The phylogenetic reconstruction of strains within the L. donovani complex grouped the PopA samples in a monophyletic clade that includes all the Mediterranean MON-1 strains as well as strains closely related to the MON-1 zymodeme (i.e. MON-98, MON-72) [14,40]. A large part of PopA samples has been previously characterized by k26-typing and exhibits an amplicon size of 626 bp, which is typical for the MON-1 zymodeme [9], thus further supporting the MLMT results. On the other hand, the E-R samples belonging to PopB exhibited great genetic distance from the MON-1 clade; interestingly, these samples were assigned to a distinct genetic group clearly separated from both European MON-1 and non MON-1 strains, and close to MON-24 strains from Tunisia and Algeria.

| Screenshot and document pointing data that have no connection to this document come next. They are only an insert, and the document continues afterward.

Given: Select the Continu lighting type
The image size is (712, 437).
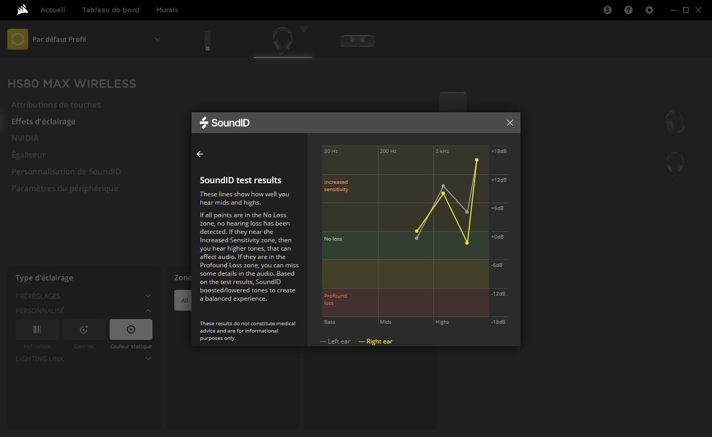Looking at the screenshot, I should [84, 330].
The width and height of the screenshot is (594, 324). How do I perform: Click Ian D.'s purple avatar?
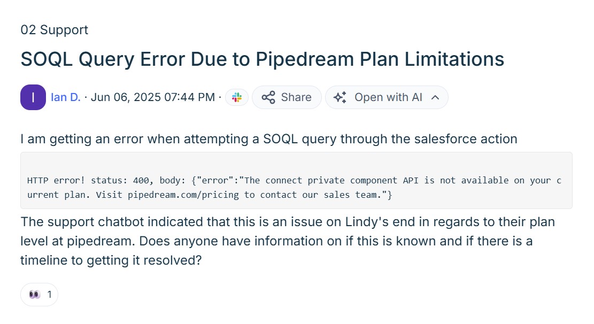coord(33,97)
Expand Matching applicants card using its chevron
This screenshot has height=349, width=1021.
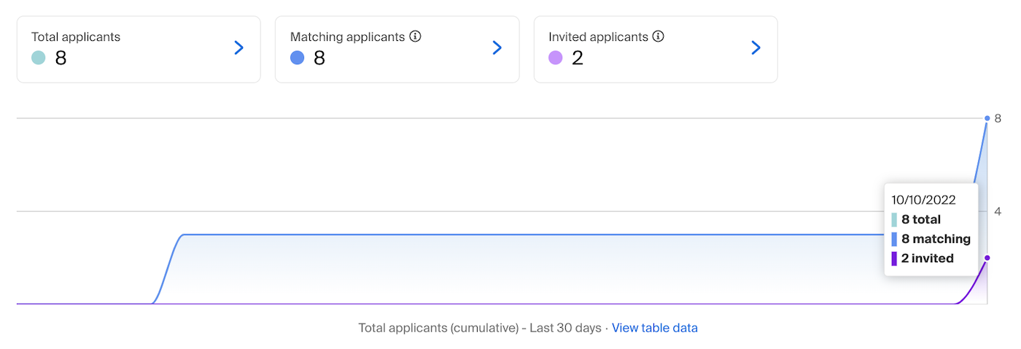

Therefore, the split observed at the uppermost hierarchical level (K = 2) between canine and human samples from the E-R region corresponds to the differentiation among MON-1 and non MON-1 groups, respectively, which is consistent with previous MLMT analysis of L. infantum strains [12,14]. This finding could explain the different host-specificity exhibited by PopA and PopB. In fact, L. infantum MON-1 zymodeme and zymodemes closely related (i.e. MON-77, MON-98, MON-108) [11] could have better fitness for the canine host, while non MON-1 zymodemes have been only occasionally isolated from dogs [14] and their reservoir hosts remain unknown.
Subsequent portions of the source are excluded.